SELECT ID, VAL, tuEkZFXW.c0, tuEkZFXW.c1, tuEkZFXW.c2 FROM tuEkZFXW WHERE ( tuEkZFXW.c2 > 0 OR tuEkZFXW.c2 < 0) AND (tuEkZFXW.c0 >= 100) ORDER BY tuEkZFXW.ID;

+------+------+-----------+------------------+------+

| ID   | VAL  | c0        | c1               | c2   |

+------+------+-----------+------------------+------+

|  460 |  561 | 6537.3885 | 7569.57500000000 |    1 |

|  464 |  566 | 4044.8689 | 8585.58460000000 |    1 |

+------+------+-----------+------------------+------+

2 rows in set (0.00 sec)

COMMIT;

--- session 2

COMMIT;

--- expected to see

--- I see in PG

...

--- session 2 (not block)

 DELETE FROM tuEkZFXW WHERE ( tuEkZFXW.c2 > 0 OR tuEkZFXW.c2 < 0) AND (tuEkZFXW.c0 >= 100);

DELETE 3

--- session 1

SELECT ID, VAL, tuEkZFXW.c0, tuEkZFXW.c1, tuEkZFXW.c2 FROM tuEkZFXW WHERE ( tuEkZFXW.c2 > 0 OR tuEkZFXW.c2 < 0) AND (tuEkZFXW.c0 >= 100) ORDER BY tuEkZFXW.ID;

 id  | val |    c0     |    c1    | c2

-----+-----+-----------+----------+----

 460 | 561 | 6537.3887 | 7569.575 |  1

 464 | 566 |  4044.869 | 8585.585 |  1

(2 rows)

...

Attachments

Issue Links

relates to

MDEV-16232 Use fewer mini-transactions

Stalled

MDEV-16402 Support Index Condition Pushdown for clustered PK scans

Confirmed

MDEV-35124 Set innodb_snapshot_isolation=ON by default

Closed

Activity

Ascending order - Click to sort in descending order

Marko Mäkelä added a comment - 5 days ago

I can reproduce the claimed blocking in a recent build of the 10.11 branch.

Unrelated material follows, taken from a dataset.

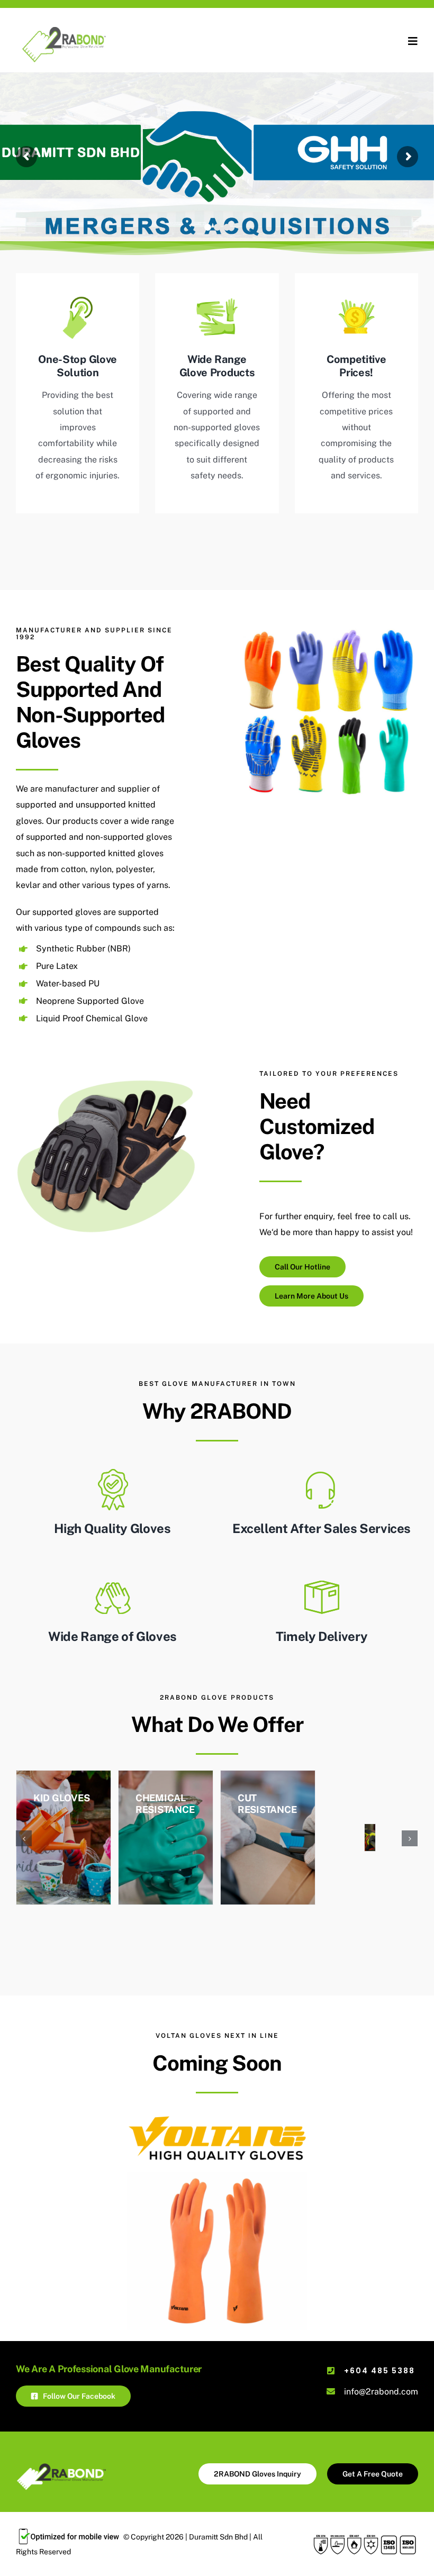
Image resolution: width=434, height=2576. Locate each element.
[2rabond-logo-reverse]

I converted the described scenario to a .test file of the mtr tool:

--source include/have_innodb.inc

SET GLOBAL innodb_lock_wait_timeout = 20, lock_wait_timeout = 20;

CREATE TABLE tuEkZFXW (ID INT, VAL INT, c0 DOUBLE  PRIMARY KEY, c1 DECIMAL(55, 11) , c2 BOOLEAN ) ENGINE=InnoDB;

INSERT INTO tuEkZFXW (ID, VAL, c0, c1, c2)

VALUES (460, 561, 6537.3885, 7569.5750, 1),(464, 566, 4044.8689, 8585.5846, 1);

SET SESSION TRANSACTION ISOLATION LEVEL REPEATABLE READ;

BEGIN;

connect(con2,localhost,root);

SET SESSION TRANSACTION ISOLATION LEVEL REPEATABLE READ;

BEGIN;

connection default;

INSERT INTO tuEkZFXW (ID, VAL, c0, c2) VALUES ( 468, 570, 7105.4030, 0);

connection con2;

DELETE FROM tuEkZFXW WHERE ( tuEkZFXW.c2 > 0 OR tuEkZFXW.c2 < 0) AND (tuEkZFXW.c0 >= 100);

connection default;

SELECT ID, VAL, tuEkZFXW.c0, tuEkZFXW.c1, tuEkZFXW.c2 FROM tuEkZFXW WHERE ( tuEkZFXW.c2 > 0 OR tuEkZFXW.c2 < 0) AND (tuEkZFXW.c0 >= 100) ORDER BY tuEkZFXW.ID;

COMMIT;

connection con2;

COMMIT;

disconnect con2;

connection default;

DROP TABLE tuEkZFXW;

Like I expect, the DELETE statement will be blocked in lock_wait(). The condition c0>=100 should match all READ UNCOMMITTED rows in the table. Both DELETE and UPDATE will typically be preceded by a call to row_search_mvcc() with prebuilt->select_lock_type=LOCK_X. I see that the DELETE is invoking lock_rec_convert_impl_to_expl() on the record c0=7105.4030 that the conflicting INSERT statement executed.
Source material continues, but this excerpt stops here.